ワシズ-閻魔の闘牌 (1) (近代麻雀コミックス)
麻雀漫画では、ない。
皆さんご存じ、アカギに出てくる鷲巣の若かりし頃のお話です。
まず最初に注意して頂きたいのが、「麻雀」をメインに持ってきてはいません。
麻雀に付随する人間関係・ヒューマンドラマがメインです。
非常に残念だったのが、麻雀シーンに思考や駆け引きといったものが皆無なこと。
「チー・ポン!」「ツモ!」等のただのセリフだけで麻雀が描かれているのが
何より勿体ないですし、アカギのようなロジック麻雀を期待している方は
肩すかしをくらうこと間違いありません。読んでいて麻雀が強くなったり、
戦略的幅が広がることはまず皆無ですが、とりあえず鷲巣というキャラが好きな方、
麻雀は二の次でいいや、という方には向いているかも知れません。
残念ではありますが、どちらかというとアカギを読んでいる方が楽しいです。
インパクトが弱いかな・・・
周知のとおり、福本伸行の作品は心理描写のリアルさなど、人間の本性の描き方が巧みです。

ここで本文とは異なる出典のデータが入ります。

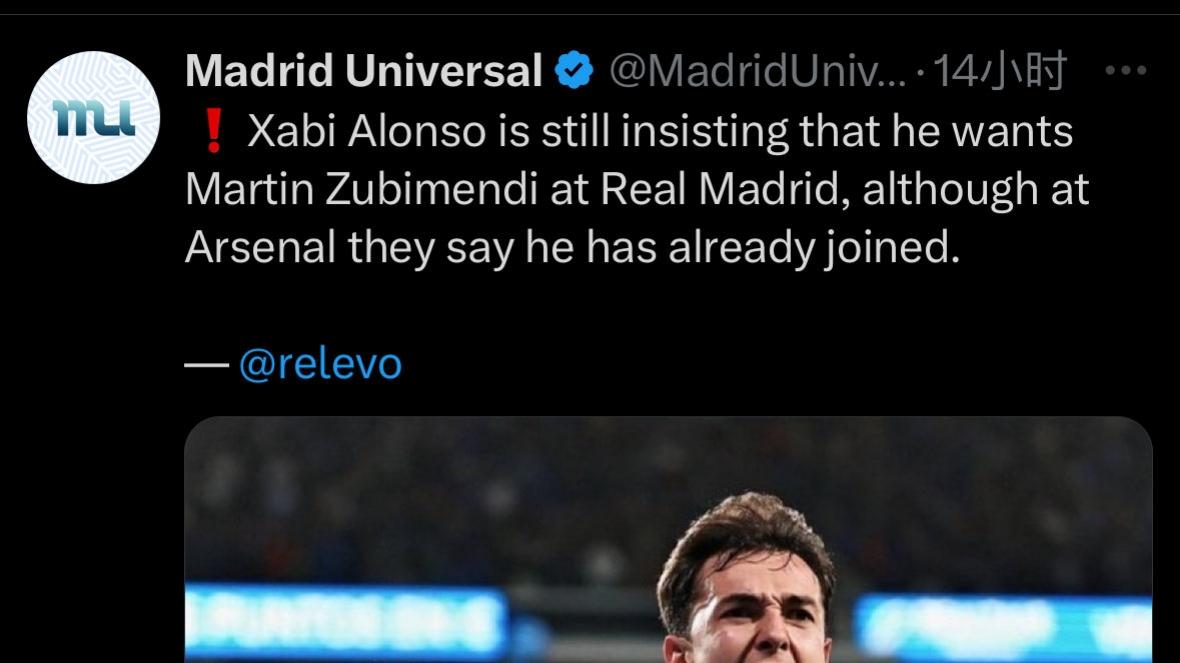Screen dimensions: 1180x663
Task: Click the Madrid Universal display name
Action: (364, 71)
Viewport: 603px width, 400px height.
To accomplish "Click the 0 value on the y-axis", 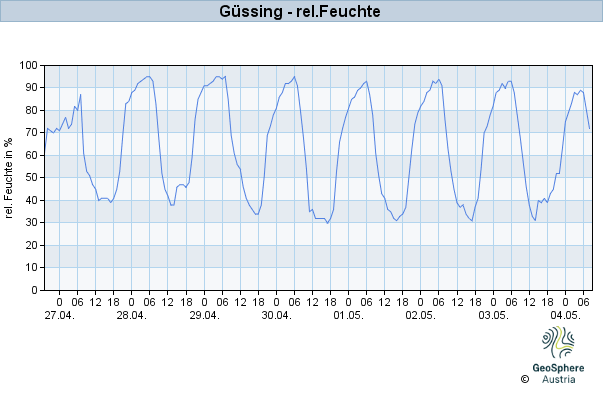I will point(35,290).
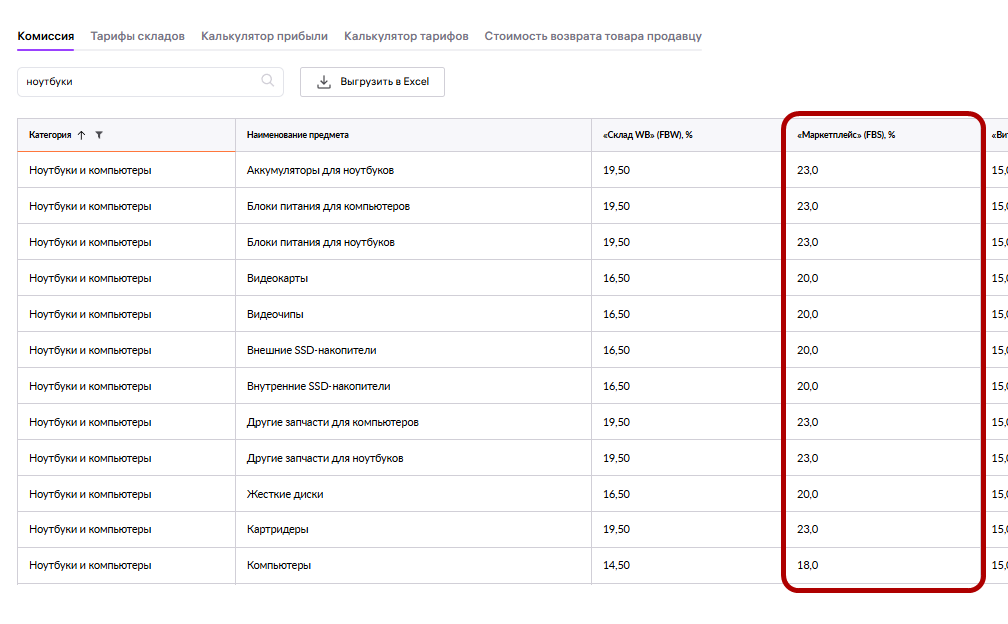Image resolution: width=1008 pixels, height=624 pixels.
Task: Click the download icon in the Excel button
Action: [323, 82]
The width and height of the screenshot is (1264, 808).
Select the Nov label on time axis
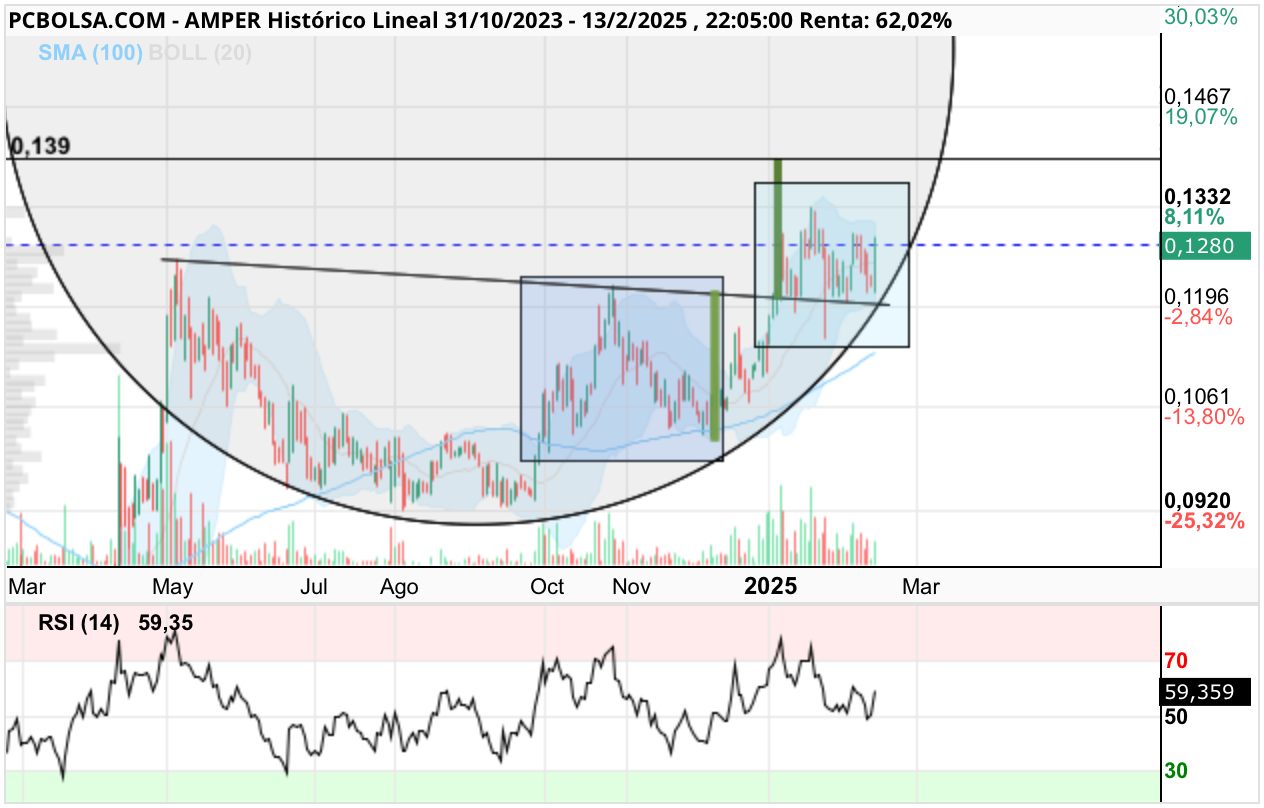[631, 586]
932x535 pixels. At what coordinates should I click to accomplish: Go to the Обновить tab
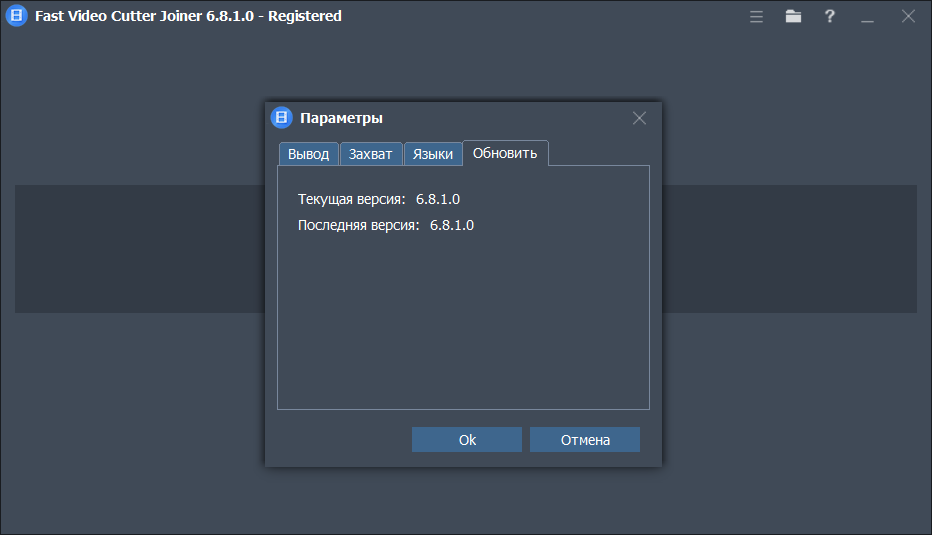[x=505, y=153]
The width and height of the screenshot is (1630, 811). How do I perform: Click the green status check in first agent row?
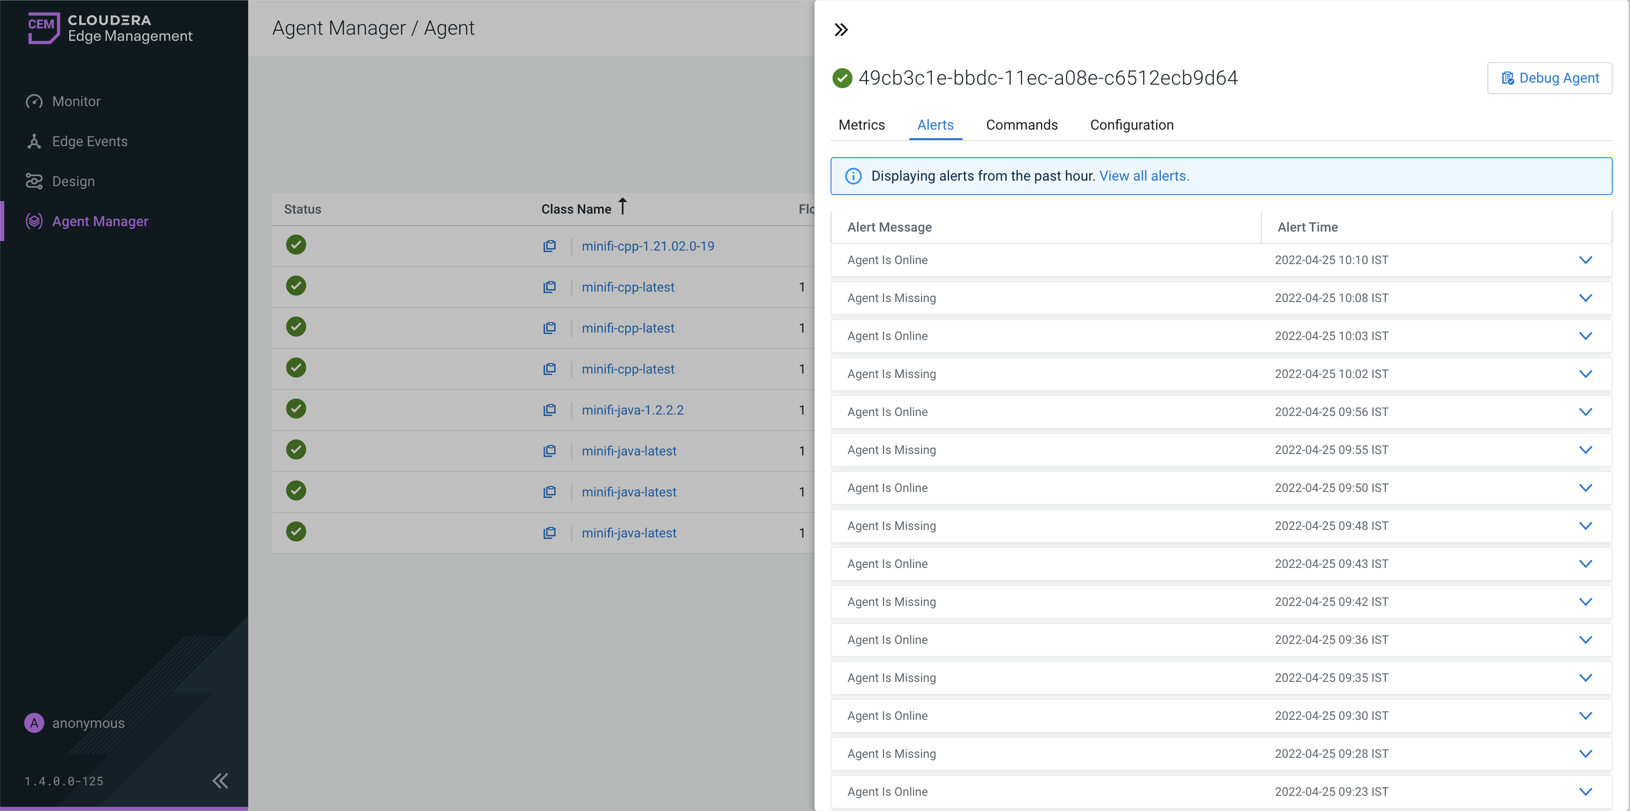(x=296, y=245)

アカギと死闘を演じた鷲頭の若かりし頃を描いたということで嬉々として読んでみるも、その荒唐無稽さはまるで「魁!男塾」のようなものでした。
やはり「協力」ではなく福本伸行本人による作品として描いてほしかったです。
狂気
「凌ぎの哲」で「麻雀放浪記」を野生的に脚色した原氏がアカギの宿敵・鷲巣の過去に挑戦した。
ペンチで目や口に牌を突っ込む拷問・少々狂っている方が生き残りやすいなどの、若い頃の鷲巣ことワシズの狂気は、アカギの原作者・福本伸行というよりも嶺岸信明っぽい。極めつけはヤモリを食べるシーンだ。単行本でも雑誌でもワシズが食べる一月前に天牌では八角五郎が牌を飲み込んでいた…。これでお二人の雰囲気もそっくりに見えるようになってしまった。その時の対戦相手・ハヤブサ(アカギの鈴木らしい)はワシズの仲間になるきっかけである。ゲテモノを口に入れるのは偶然だっただろうが、天牌のよっちんがハヤブサと、三國健次郎がワシズとかぶるようにはならないで欲しい。
アカギはワシズとコラボするのだろうか。キムさんは部下が心配そうに見ているんだから、仲間にはしなくても助けてやれよ。彼の生死は不明だが、生きていればアカギに客演してもらいたいところだ。